Saved data entries:
%%

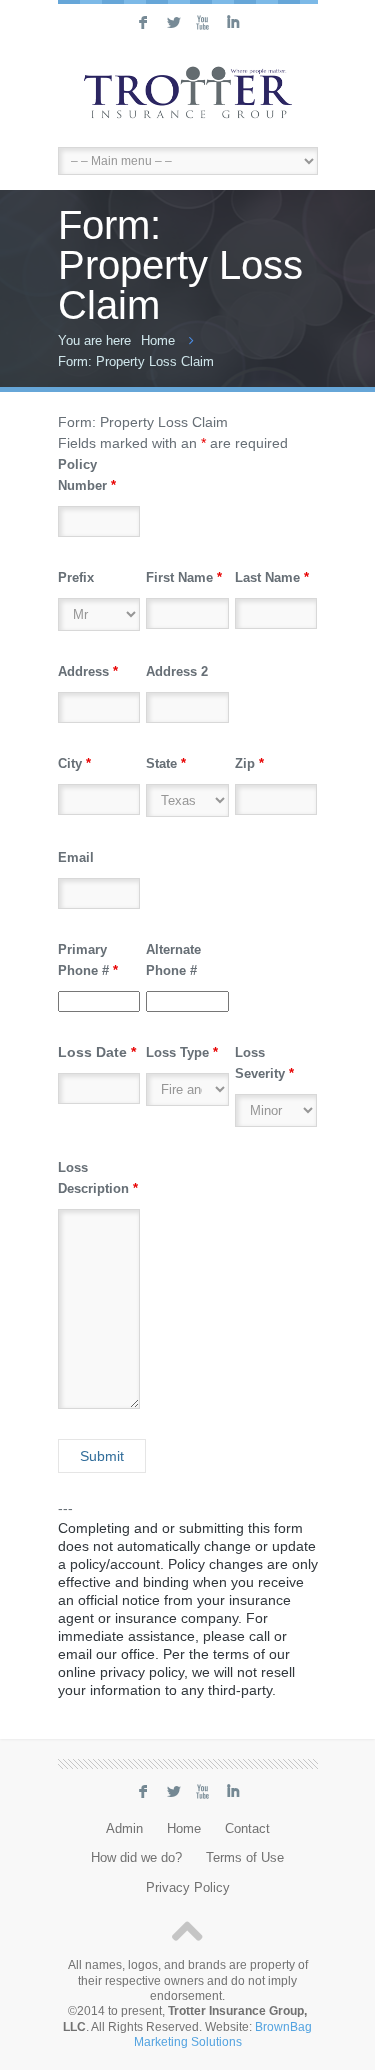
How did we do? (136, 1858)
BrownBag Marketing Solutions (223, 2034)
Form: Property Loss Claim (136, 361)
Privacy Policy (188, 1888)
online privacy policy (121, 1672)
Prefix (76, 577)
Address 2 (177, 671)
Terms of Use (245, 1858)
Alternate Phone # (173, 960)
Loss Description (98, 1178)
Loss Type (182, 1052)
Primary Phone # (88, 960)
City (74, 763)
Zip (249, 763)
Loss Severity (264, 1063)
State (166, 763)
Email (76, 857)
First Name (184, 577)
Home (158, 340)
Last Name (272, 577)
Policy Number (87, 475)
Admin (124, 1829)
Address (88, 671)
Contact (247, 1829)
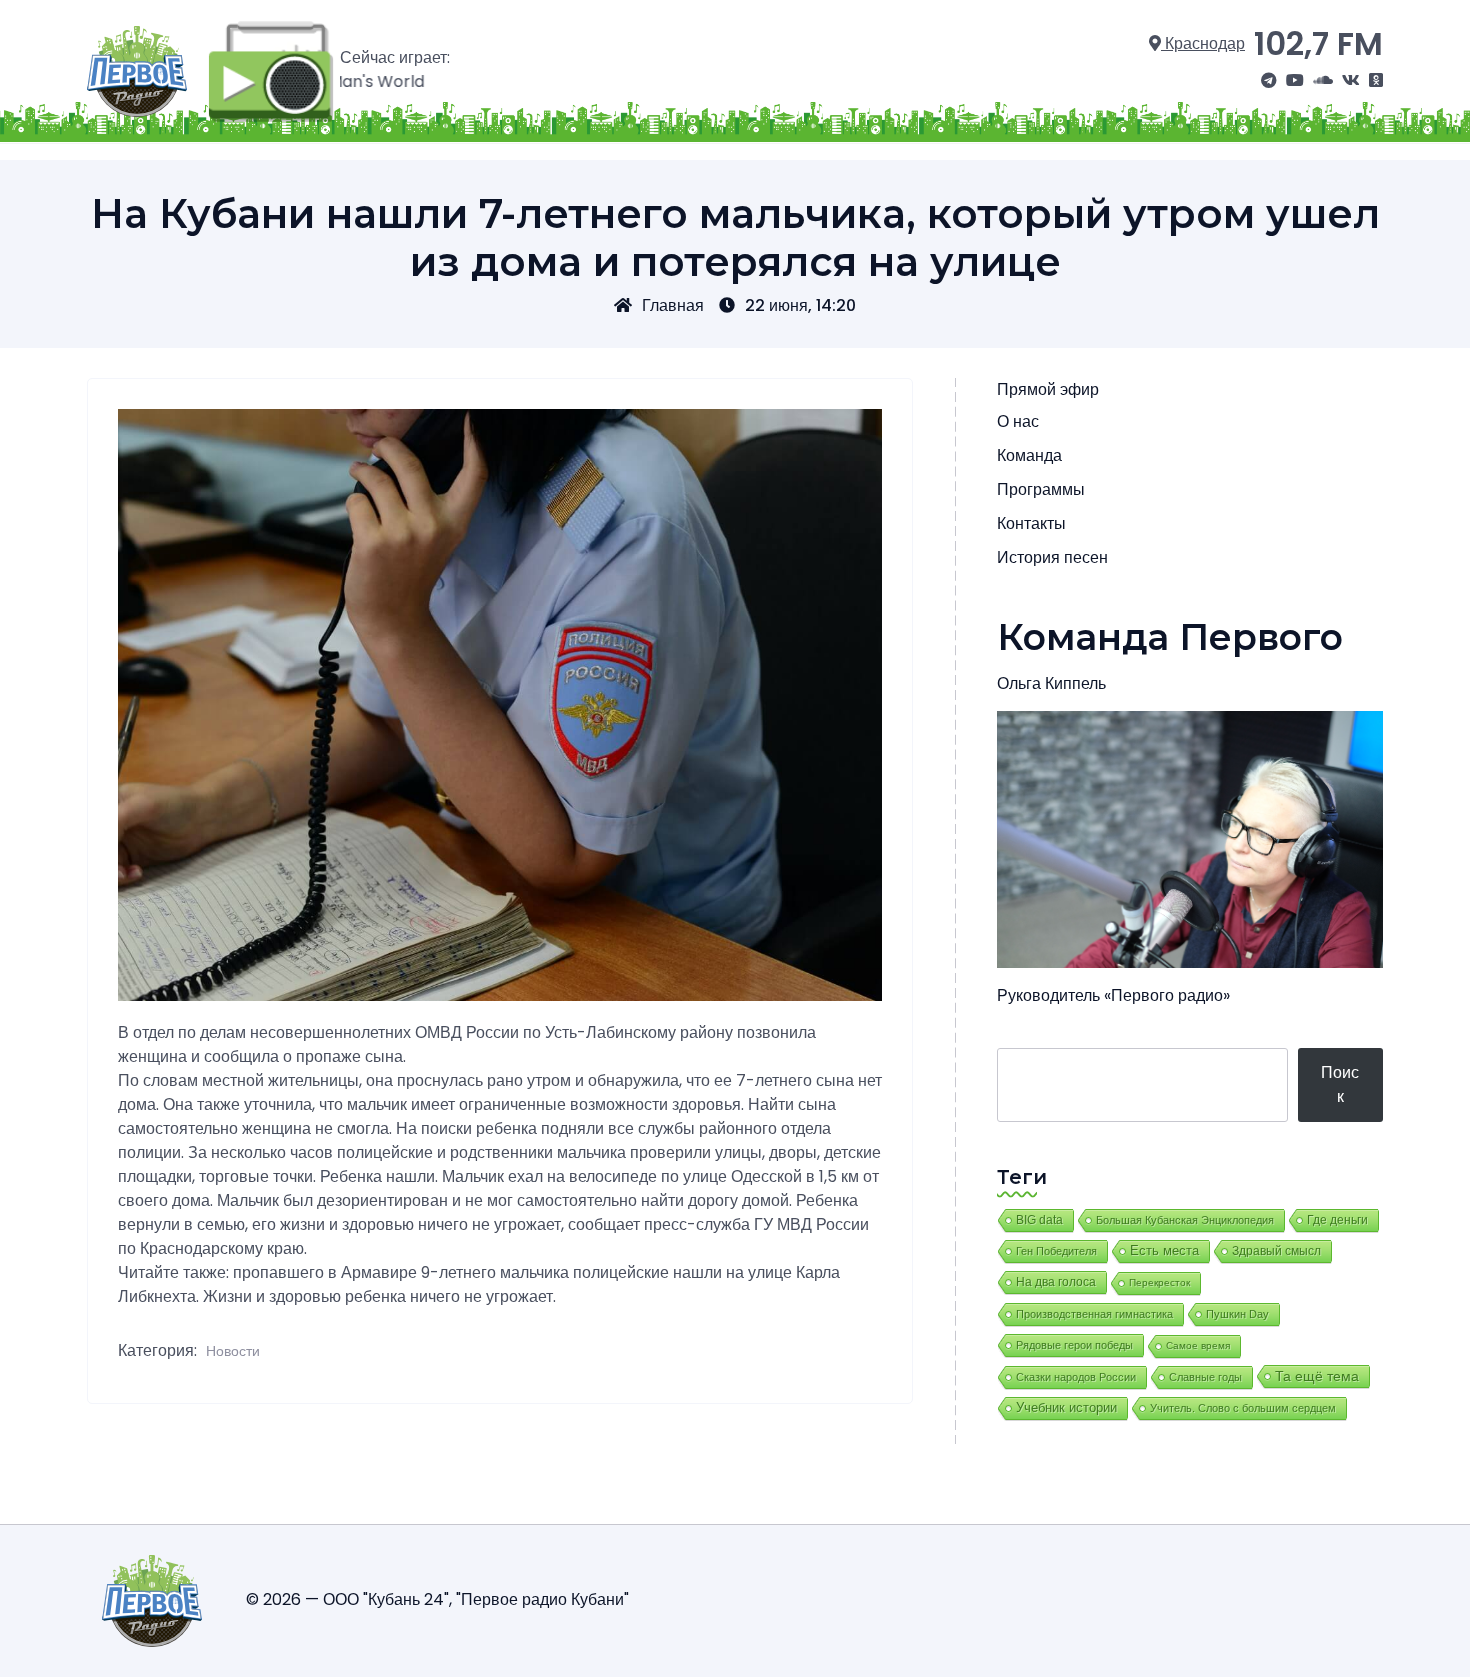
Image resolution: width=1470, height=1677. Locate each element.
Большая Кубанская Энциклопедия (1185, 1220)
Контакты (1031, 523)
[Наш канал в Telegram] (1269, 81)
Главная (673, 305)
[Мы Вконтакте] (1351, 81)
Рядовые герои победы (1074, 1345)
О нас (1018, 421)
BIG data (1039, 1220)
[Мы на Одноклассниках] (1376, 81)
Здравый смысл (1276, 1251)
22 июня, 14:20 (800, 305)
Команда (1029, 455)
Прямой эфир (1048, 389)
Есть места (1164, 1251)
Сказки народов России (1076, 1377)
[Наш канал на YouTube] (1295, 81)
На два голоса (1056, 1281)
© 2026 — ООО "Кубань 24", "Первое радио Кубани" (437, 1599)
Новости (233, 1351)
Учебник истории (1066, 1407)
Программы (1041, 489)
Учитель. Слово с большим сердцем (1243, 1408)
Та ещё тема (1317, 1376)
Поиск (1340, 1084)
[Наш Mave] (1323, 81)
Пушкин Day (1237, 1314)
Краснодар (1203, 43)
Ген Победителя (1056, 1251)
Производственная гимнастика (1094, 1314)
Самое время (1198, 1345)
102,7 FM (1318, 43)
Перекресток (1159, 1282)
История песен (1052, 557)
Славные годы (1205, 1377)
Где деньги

%%

- WORK TO COMPLETE:
In the records above, transcribe exactly the lines from the one containing "online privacy policy (121, 1672)" through the last line, both included, and skip the pictures.

- EXPECTED ANSWER:
online privacy policy (121, 1672)
Prefix (76, 577)
Address 2 (177, 671)
Terms of Use (245, 1858)
Alternate Phone # (173, 960)
Loss Description (98, 1178)
Loss Type (182, 1052)
Primary Phone # (88, 960)
City (74, 763)
Zip (249, 763)
Loss Severity (264, 1063)
State (166, 763)
Email (76, 857)
First Name (184, 577)
Home (158, 340)
Last Name (272, 577)
Policy Number (87, 475)
Admin (124, 1829)
Address (88, 671)
Contact (247, 1829)
Image resolution: width=1470, height=1677. Locate each element.
Большая Кубанская Энциклопедия (1185, 1220)
Контакты (1031, 523)
[Наш канал в Telegram] (1269, 81)
Главная (673, 305)
[Мы Вконтакте] (1351, 81)
Рядовые герои победы (1074, 1345)
О нас (1018, 421)
BIG data (1039, 1220)
[Мы на Одноклассниках] (1376, 81)
Здравый смысл (1276, 1251)
22 июня, 14:20 (800, 305)
Команда (1029, 455)
Прямой эфир (1048, 389)
Есть места (1164, 1251)
Сказки народов России (1076, 1377)
[Наш канал на YouTube] (1295, 81)
На два голоса (1056, 1281)
© 2026 — ООО "Кубань 24", "Первое радио Кубани" (437, 1599)
Новости (233, 1351)
Учебник истории (1066, 1407)
Программы (1041, 489)
Учитель. Слово с большим сердцем (1243, 1408)
Та ещё тема (1317, 1376)
Поиск (1340, 1084)
[Наш Mave] (1323, 81)
Пушкин Day (1237, 1314)
Краснодар (1203, 43)
Ген Победителя (1056, 1251)
Производственная гимнастика (1094, 1314)
Самое время (1198, 1345)
102,7 FM (1318, 43)
Перекресток (1159, 1282)
История песен (1052, 557)
Славные годы (1205, 1377)
Где деньги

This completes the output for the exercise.